→ Task details: The data below holds the lines to copy: everything from the line containing "Screen dimensions: 713x475" to the line containing "is (545, 491).", both ends included, set down exactly.

◇ ◇ ◇

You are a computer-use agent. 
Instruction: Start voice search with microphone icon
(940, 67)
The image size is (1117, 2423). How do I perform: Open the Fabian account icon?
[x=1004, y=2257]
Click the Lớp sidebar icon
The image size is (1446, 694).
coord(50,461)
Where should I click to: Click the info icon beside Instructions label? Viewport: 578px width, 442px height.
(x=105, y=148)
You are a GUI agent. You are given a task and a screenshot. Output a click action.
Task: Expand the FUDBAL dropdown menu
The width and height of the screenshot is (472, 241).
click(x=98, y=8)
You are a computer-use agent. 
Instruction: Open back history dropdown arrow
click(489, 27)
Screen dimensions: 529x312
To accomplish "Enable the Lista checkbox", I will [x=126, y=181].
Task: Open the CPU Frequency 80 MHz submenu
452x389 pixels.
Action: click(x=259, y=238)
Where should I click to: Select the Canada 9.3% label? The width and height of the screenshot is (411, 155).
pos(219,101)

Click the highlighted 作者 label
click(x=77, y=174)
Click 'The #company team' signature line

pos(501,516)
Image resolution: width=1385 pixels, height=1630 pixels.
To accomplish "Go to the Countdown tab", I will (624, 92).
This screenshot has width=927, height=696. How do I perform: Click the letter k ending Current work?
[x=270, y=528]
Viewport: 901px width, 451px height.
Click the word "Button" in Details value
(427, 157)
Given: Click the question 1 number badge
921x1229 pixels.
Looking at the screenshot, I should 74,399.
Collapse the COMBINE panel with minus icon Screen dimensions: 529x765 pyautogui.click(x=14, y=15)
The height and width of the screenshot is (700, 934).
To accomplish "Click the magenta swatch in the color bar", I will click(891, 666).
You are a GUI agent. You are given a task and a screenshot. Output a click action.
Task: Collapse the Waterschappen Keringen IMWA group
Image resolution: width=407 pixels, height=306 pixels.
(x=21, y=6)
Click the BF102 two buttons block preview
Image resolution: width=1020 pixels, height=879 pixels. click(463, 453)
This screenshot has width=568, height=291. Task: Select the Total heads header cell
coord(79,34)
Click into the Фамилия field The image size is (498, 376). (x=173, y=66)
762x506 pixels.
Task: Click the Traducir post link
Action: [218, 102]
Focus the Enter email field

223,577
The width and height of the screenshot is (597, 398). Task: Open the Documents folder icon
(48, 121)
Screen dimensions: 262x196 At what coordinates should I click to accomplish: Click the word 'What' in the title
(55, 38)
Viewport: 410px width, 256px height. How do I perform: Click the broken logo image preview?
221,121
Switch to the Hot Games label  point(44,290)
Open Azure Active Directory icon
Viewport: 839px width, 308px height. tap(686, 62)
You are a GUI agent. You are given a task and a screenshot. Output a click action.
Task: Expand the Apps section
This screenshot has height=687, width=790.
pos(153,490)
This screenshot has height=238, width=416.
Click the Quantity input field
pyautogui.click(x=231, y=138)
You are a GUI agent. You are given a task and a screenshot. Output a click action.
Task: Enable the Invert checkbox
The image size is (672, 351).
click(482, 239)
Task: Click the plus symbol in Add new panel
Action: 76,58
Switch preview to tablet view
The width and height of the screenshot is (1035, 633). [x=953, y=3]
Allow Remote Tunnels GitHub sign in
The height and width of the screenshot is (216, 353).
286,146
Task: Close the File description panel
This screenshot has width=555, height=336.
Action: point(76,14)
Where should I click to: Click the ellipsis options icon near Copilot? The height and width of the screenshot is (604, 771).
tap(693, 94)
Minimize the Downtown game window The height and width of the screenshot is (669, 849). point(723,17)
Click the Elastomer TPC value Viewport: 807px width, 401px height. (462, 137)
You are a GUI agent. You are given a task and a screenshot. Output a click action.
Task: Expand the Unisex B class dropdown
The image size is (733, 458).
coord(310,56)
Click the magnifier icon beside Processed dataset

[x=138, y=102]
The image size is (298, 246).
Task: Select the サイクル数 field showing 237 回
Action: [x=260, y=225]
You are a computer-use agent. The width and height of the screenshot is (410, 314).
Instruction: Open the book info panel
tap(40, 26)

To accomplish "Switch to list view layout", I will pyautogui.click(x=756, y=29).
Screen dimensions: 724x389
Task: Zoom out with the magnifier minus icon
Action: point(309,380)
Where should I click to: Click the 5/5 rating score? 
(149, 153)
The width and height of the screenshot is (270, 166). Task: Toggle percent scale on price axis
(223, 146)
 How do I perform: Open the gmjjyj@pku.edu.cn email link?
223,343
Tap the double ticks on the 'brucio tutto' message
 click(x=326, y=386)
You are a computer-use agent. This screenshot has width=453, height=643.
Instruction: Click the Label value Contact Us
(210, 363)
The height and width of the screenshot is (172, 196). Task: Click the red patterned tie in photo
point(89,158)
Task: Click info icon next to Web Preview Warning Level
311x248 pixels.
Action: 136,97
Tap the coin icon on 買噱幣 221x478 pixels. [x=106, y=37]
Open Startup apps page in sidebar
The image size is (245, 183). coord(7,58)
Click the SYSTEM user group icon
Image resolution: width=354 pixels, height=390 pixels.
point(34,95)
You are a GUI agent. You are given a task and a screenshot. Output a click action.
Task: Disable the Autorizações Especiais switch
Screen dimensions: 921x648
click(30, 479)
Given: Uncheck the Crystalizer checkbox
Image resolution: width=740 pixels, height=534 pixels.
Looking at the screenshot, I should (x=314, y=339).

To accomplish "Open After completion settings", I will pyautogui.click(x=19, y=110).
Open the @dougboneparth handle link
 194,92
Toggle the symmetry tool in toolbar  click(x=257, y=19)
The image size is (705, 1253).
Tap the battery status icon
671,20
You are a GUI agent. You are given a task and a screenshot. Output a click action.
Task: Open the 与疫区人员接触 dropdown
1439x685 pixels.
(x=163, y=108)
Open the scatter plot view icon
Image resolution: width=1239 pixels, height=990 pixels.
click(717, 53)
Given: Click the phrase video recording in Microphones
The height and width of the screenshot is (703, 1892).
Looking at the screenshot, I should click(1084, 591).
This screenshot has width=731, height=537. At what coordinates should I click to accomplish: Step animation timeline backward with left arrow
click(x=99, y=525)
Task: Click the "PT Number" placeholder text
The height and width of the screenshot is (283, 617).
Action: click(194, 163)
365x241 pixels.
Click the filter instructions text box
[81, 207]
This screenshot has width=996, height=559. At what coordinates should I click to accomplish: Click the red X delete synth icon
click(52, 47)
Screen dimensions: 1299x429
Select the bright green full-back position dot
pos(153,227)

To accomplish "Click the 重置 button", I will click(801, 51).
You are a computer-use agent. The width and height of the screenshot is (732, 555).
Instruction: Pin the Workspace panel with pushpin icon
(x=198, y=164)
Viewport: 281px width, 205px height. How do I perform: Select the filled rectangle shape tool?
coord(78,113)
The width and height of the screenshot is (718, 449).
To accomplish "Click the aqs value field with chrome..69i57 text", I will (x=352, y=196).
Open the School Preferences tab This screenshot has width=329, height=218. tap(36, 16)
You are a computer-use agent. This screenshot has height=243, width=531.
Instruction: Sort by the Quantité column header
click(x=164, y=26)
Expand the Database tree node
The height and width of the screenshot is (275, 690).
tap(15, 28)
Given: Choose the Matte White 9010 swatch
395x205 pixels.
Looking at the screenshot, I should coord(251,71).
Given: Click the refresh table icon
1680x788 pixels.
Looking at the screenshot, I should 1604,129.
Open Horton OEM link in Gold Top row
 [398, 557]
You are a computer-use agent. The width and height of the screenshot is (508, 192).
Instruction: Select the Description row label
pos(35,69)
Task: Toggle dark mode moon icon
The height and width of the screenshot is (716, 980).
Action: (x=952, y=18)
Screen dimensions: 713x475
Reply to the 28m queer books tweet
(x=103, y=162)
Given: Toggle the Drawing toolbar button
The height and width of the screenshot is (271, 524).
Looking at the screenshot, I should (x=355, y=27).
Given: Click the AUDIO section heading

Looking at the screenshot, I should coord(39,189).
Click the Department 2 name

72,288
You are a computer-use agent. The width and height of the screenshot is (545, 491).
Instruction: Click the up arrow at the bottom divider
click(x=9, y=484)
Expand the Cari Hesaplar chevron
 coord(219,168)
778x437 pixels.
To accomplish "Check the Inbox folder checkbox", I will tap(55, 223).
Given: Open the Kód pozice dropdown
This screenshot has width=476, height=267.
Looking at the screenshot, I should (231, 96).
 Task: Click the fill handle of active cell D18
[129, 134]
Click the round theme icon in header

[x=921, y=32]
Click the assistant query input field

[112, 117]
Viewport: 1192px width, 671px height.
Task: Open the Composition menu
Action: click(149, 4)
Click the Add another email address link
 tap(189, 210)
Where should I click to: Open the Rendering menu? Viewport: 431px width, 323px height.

◇ ◇ ◇

→ Your solution:
Screen dimensions: 713x475
Reply to the 28m queer books tweet
(x=103, y=162)
Given: Toggle the Drawing toolbar button
The height and width of the screenshot is (271, 524).
Looking at the screenshot, I should (x=355, y=27).
Given: Click the AUDIO section heading

Looking at the screenshot, I should coord(39,189).
Click the Department 2 name

72,288
You are a computer-use agent. The width and height of the screenshot is (545, 491).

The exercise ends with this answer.